Speaker 1: When you use your Mac every day, your screen can become a very busy place, but hot corners, let you take back control. I'm gonna show you how to set them up. Hot corners. Let you change your screen layout. When you drag your cursor to the corner of the screen, you can set them up to reveal your desktop, or to see open windows without needing to minimize everything or toggle the between apps to set up hot corners, go to system preferences, then click on desktop and screen saver. Then click on the screen saver tab and click on the hot corners [00:00:30] button in the bottom right of the window. This will bring up four dropdown boxes to assign actions to the four different corners of your screen. Some of them are pretty self explanatory, like starting the screen saver or locking your screen. But some of the other ones are a bit more specific to Macs and they're super handy.

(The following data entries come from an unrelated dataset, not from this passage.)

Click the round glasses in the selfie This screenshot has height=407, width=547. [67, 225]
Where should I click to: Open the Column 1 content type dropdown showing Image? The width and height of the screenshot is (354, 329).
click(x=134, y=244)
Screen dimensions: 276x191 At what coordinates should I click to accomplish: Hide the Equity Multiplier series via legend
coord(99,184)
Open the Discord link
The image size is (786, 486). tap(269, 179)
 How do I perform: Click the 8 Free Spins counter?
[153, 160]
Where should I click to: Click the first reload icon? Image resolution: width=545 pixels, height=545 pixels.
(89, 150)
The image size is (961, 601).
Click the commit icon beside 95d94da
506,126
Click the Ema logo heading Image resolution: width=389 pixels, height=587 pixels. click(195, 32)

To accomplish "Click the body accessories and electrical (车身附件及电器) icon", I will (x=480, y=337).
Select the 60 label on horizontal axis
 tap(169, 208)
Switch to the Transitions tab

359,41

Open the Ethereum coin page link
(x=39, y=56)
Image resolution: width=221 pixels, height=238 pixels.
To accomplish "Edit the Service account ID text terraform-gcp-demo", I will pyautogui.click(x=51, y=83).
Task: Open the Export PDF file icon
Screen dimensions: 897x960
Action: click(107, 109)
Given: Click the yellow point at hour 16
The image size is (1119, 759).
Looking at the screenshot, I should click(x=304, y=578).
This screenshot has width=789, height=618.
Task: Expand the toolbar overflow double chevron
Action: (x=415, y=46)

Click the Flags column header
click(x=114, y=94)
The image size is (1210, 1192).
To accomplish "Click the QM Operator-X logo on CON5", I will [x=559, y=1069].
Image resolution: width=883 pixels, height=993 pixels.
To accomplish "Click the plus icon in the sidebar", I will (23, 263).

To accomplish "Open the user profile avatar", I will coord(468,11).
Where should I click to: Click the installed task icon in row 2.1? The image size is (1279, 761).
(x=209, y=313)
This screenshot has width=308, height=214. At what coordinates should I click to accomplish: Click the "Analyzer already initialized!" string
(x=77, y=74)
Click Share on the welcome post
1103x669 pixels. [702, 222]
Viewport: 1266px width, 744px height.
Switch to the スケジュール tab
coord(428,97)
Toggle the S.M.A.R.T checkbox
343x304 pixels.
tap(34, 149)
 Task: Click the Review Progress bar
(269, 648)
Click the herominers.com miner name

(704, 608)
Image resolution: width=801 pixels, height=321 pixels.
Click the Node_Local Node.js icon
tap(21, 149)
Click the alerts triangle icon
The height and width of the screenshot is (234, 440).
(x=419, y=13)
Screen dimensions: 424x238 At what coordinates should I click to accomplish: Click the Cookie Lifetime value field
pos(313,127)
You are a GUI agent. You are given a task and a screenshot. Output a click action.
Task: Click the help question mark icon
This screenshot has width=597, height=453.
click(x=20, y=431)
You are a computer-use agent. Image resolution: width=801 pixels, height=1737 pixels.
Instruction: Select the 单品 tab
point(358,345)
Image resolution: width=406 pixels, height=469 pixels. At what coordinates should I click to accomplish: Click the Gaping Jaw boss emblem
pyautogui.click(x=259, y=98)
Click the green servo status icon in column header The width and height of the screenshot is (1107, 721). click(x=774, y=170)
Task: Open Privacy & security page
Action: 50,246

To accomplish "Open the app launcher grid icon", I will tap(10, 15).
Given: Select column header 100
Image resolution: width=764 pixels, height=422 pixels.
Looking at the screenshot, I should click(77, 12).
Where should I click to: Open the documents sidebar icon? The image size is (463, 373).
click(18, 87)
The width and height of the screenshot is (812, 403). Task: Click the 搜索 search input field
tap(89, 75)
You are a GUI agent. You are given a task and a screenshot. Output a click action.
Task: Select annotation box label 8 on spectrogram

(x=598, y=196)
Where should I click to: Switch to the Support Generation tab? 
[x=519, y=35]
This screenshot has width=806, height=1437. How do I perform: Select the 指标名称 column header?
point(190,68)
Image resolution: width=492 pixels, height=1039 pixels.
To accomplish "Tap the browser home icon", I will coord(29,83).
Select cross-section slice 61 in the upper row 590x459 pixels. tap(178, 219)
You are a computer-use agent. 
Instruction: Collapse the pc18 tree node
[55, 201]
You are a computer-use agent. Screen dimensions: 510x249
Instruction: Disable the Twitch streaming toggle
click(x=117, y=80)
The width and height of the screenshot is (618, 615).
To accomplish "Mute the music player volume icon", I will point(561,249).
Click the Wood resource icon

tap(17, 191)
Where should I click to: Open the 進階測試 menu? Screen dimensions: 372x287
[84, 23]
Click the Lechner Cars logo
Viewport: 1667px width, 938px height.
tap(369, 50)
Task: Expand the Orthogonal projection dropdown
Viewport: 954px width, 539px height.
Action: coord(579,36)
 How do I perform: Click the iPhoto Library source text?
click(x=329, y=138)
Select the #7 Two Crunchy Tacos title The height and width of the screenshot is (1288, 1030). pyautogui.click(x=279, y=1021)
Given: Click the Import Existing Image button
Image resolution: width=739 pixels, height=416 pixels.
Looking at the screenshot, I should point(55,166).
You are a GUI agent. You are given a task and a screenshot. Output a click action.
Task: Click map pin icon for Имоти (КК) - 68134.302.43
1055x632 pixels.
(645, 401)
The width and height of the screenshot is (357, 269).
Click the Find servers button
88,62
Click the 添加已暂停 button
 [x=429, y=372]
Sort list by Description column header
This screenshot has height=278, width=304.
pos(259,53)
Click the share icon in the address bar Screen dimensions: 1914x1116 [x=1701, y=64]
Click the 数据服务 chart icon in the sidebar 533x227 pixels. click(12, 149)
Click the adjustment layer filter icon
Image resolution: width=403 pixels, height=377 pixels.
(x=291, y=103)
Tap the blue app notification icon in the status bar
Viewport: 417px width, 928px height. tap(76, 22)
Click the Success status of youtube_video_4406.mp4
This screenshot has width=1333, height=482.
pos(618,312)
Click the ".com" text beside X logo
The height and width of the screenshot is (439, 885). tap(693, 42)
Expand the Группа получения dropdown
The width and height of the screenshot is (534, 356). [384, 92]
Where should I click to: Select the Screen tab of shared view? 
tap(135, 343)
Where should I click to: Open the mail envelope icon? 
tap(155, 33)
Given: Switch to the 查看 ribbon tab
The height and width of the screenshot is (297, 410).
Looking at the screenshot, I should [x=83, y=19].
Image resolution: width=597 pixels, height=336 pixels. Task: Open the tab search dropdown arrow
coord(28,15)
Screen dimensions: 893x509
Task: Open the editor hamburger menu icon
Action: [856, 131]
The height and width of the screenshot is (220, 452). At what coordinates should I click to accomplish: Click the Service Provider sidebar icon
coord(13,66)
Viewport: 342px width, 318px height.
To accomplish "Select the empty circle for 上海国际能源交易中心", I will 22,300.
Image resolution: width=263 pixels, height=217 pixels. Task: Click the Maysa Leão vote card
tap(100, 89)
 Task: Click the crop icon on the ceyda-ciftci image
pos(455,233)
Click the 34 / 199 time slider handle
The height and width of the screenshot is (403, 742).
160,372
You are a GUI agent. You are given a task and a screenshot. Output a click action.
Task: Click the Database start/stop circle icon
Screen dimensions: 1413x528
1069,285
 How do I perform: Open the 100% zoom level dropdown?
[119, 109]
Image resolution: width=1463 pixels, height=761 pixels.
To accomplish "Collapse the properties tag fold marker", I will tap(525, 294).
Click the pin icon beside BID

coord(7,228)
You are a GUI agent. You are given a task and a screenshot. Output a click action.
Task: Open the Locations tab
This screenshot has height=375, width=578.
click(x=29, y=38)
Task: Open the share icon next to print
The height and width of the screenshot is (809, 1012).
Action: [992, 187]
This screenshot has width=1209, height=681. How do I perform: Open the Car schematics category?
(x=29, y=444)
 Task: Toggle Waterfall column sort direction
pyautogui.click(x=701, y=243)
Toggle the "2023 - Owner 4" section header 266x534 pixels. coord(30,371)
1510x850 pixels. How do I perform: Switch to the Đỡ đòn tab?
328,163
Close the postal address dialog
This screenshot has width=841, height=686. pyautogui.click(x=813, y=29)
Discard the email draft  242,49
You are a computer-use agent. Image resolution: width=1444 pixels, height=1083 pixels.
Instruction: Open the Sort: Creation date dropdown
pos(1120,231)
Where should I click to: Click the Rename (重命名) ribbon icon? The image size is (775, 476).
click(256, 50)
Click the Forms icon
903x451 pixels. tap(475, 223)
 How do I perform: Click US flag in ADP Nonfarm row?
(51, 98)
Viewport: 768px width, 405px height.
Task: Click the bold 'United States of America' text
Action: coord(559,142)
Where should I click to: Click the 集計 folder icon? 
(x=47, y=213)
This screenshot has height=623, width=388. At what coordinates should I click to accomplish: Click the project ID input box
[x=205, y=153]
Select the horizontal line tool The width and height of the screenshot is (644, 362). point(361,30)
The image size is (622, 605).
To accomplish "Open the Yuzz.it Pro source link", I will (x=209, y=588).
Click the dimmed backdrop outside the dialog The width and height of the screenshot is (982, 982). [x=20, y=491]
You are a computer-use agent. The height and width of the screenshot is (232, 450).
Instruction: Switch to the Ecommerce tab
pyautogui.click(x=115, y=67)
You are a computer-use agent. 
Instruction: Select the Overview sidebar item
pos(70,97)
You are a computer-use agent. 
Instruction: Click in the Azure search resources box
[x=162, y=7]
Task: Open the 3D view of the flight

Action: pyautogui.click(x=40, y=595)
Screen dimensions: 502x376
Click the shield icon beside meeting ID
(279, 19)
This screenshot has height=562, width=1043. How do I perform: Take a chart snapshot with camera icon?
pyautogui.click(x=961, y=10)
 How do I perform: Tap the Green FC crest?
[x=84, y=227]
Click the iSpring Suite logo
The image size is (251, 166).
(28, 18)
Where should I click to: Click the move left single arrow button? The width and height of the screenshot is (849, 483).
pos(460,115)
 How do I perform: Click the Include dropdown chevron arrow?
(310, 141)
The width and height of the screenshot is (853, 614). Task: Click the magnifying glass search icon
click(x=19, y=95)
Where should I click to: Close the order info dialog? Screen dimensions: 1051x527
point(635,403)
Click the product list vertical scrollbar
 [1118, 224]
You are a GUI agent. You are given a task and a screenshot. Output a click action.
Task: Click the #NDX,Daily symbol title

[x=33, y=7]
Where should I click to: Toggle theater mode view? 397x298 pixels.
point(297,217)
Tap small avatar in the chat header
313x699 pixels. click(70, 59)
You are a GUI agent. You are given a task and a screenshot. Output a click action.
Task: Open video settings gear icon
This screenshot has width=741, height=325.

Speaker 1: First up is mission control. This gives you a kind of bird's eye view of all of the windows and applications that you have open right now. It also lets you switch between desktop spaces, basically allowing [00:01:00] you to set up a whole desktop of open windows and apps from scratch. This is perfect. If you wanna have, say one desktop for work and one for personal stuff, application windows is similar to mission control, but it just shows you open windows for the app you are currently using like multiple finder windows or multiple safari browsers. Then there's the top hot corner. This is a pretty basic one, but it is my favorite. It pushes all of your open windows to the edges of the screen to reveal your desktop. [00:01:30] Perfect. If you need to access folders quickly without minimizing every window manually notifications center brings up all of your notifications like calendar reminders or new emails.
Speaker 1: It's also a great place to see where or news at a glance. And then finally there's launchpad this. One's like a one stop shop for launching all of your apps. It also lets you organize them to put your favorites at the top or group them into folders. It's kind of like the home screen on your iPhone. Once you've assigned hot corners, they become [00:02:00] active immediately. But if you need to remove one, just select the dash option from the dropdown menu. One last tip. If you like me and you move your cursor around a lot, then might activate hot corners accidentally, but you can also set them up so that they only work when you're holding down a specific key to do this, just hold down the shift control option or command key. As you're assigning a hot corner, you'll see a little symbol popup. Now you'll need to hold down that key as you move [00:02:30] your cursor to activate the hot corner. I can guarantee you though, once you set up hot corners, they're going to be a total game changer and save you a lot of time.